- **Exercises**:
1. Answer these questions from the passage on the study's limitations. Mark each answer with its letter.
(a) In what area was the study conducted?
(b) Which media does the REMS-Checklist Racial Media Microaggressions subscale ask about?
(c) On what kind of measures was the work reliant?
2. Rewrite part of the passage on the study's limitations, replacing "metropolitan area" with "urban region". Begin at the words "This study was" and stop after "and socio-political climate.".
3. Extend the passage on the limitations of the racial media microaggressions study, picking up after its final sentence.

- **Passage**:
-=-=-=-=-

This study was conducted within a single metropolitan area in the Midwestern United States, limiting the generalizability of the findings to Black youth in other regions or communities. Although the sample size was sufficient to detect statistically significant effects, there may have been limited power to detect effects, particularly those of small magnitude. A larger and more diverse sample would enhance the generalizability of the results and facilitate a more comprehensive examination of person and contextual factors that may influence both exposure to and the effects of racial media microaggressions on Black adolescents. Future research should investigate variables such as geographic region, household income, family and community support, intersectionality of identity (e.g., gender, sexual orientation, disability), global crises, and socio-political climate.
Additionally, this study focused solely on exposure to media microaggressions; however, Black youth may also experience positive identity-affirming messaging via the media (e.g., Rogers et al., 2021). Further, as media and technology rapidly evolve, updated measurement tools may provide more relevant and reliable data. The REMS-Checklist Racial Media Microaggressions subscale asks questions about representations of Black people through magazines, television, books, and movies. Future studies should consider exposure to racial microaggressions in other digital/social media contexts. This work was also reliant on self-report measures. While it is important to understand youth perspectives on their own experiences, self-reporting may result in limitations including potential biases or subjectivity in participants’ responses. Furthermore, psychometric properties were not reassessed following the modifications made to the measures for the current study, posing a potential limitation. Future studies should consider the development and validation of culturally-sensitive tools to measure daily mental and behavioral health outcomes.

-=-=-=-=-

- **Data to examine**:
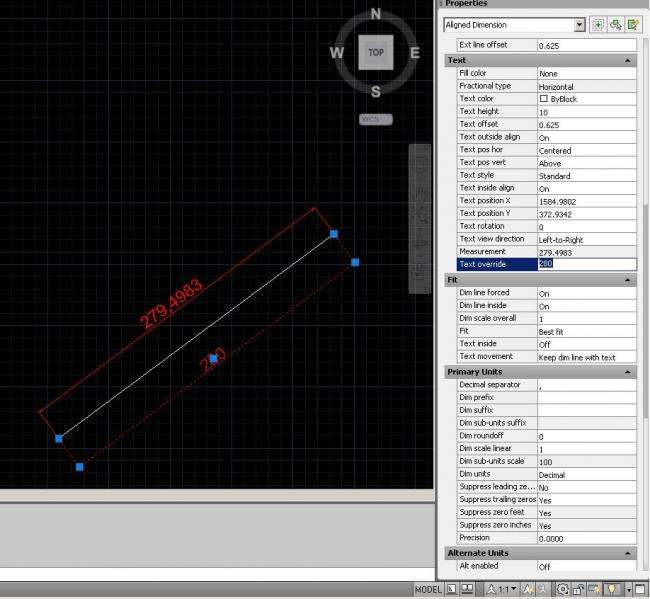Click the Quick View Layouts icon
Image resolution: width=650 pixels, height=599 pixels.
pos(452,590)
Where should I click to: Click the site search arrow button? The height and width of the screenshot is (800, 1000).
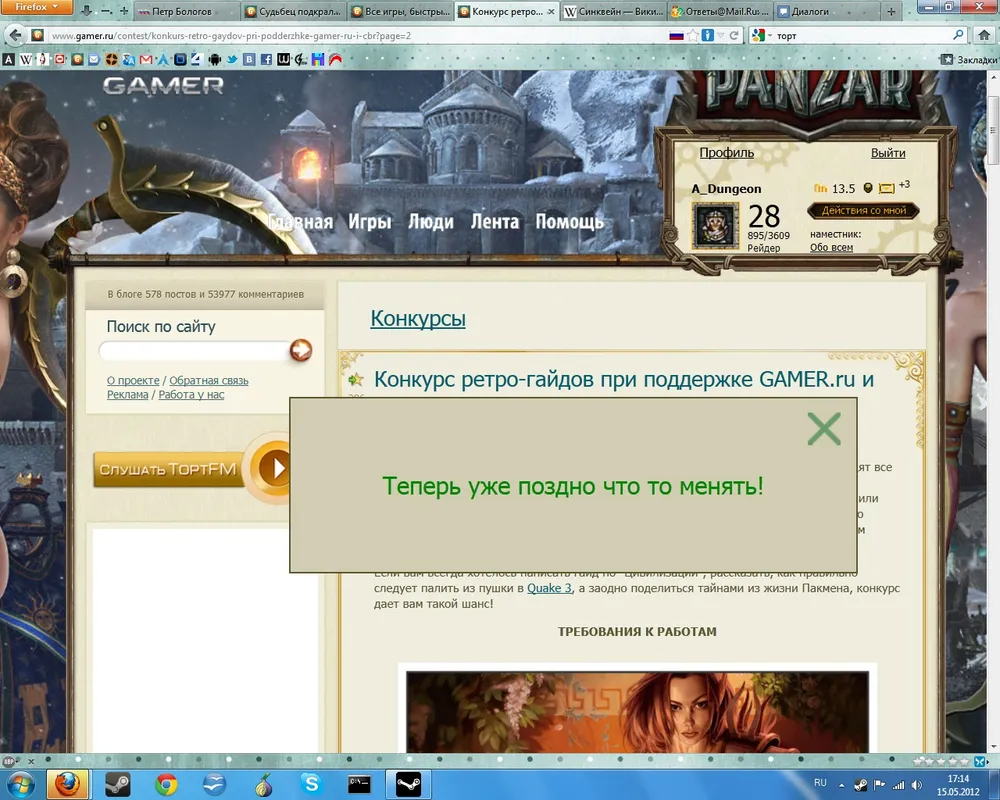click(x=300, y=350)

-=-=-=-=-

- **Answers to each task**:
1.
(a) A single metropolitan area in the Midwestern United States.
(b) Magazines, television, books, and movies.
(c) Self-report measures.

2.
This study was conducted within a single urban region in the Midwestern United States, limiting the generalizability of the findings to Black youth in other regions or communities. Although the sample size was sufficient to detect statistically significant effects, there may have been limited power to detect effects, particularly those of small magnitude. A larger and more diverse sample would enhance the generalizability of the results and facilitate a more comprehensive examination of person and contextual factors that may influence both exposure to and the effects of racial media microaggressions on Black adolescents. Future research should investigate variables such as geographic region, household income, family and community support, intersectionality of identity (e.g., gender, sexual orientation, disability), global crises, and socio-political climate.

3.
While this study utilized a 14-day daily diary methodology, a longer-term longitudinal design with follow-up data is recommended to better assess the sustained impact of racial media microaggressions. Finally, future research may consider the impact of racial microaggressions in specific daily contexts, such as in school, social participation, and leisure activities, to understand broader influences on adolescent well-being and occupational participation.
More research is needed to frame racism as an occupational injustice to support theoretical and conceptual development within the profession. This involves asking critical questions and making observations that support our understanding of factors which impede occupational justice, health, and well-being for marginalized populations (Grullon, 2018). Occupational therapists should use a culturally attuned lens to guide screening/assessment, as well as interventions focused on healthy media use, media literacy, and building self-regulation and coping skills. Ethnic/racial identity has been shown to be a protective factor for Black adolescents at risk for negative psychological outcomes as a result of racial microaggressions (e.g., Clifton & Zapolski, 2023). Interventions geared at understanding and solidifying racial identity may help buffer these effects.
Media use is a meaningful occupation for adolescents; however, Black adolescents may be at risk for exposure to racial microaggressions through engagement in this occupation. We found that exposure to racial media microaggressions impacted Black adolescent behavioral health.